Your answer should consist solely of the lines from the one containing "Given: Export the" through the end of the entries below, duplicated exactly.

** Opening Data extract block **

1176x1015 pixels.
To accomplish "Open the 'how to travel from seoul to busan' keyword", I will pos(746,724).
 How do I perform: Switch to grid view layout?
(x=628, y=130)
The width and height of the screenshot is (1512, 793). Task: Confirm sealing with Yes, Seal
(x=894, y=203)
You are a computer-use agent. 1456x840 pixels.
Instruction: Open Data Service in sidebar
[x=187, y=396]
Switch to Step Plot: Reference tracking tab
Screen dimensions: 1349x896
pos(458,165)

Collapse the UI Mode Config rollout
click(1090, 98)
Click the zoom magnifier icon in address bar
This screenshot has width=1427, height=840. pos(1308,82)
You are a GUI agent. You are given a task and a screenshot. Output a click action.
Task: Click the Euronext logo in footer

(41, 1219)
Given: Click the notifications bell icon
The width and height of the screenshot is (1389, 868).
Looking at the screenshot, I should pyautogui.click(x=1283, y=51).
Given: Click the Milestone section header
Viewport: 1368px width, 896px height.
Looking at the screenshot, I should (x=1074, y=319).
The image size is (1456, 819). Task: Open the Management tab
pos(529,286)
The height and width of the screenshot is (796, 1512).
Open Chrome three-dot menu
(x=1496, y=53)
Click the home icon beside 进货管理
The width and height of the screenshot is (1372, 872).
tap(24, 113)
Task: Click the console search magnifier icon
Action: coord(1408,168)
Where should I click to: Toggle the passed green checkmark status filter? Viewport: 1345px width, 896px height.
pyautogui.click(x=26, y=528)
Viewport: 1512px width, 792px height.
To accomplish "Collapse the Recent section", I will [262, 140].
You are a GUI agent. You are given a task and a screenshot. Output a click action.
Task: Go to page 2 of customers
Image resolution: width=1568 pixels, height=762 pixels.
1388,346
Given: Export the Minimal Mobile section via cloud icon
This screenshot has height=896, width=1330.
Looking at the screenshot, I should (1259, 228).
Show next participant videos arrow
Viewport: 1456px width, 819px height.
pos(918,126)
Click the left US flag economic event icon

** Closing Data extract block **

Task answer:
Given: Export the Minimal Mobile section via cloud icon
This screenshot has height=896, width=1330.
Looking at the screenshot, I should (1259, 228).
Show next participant videos arrow
Viewport: 1456px width, 819px height.
pos(918,126)
Click the left US flag economic event icon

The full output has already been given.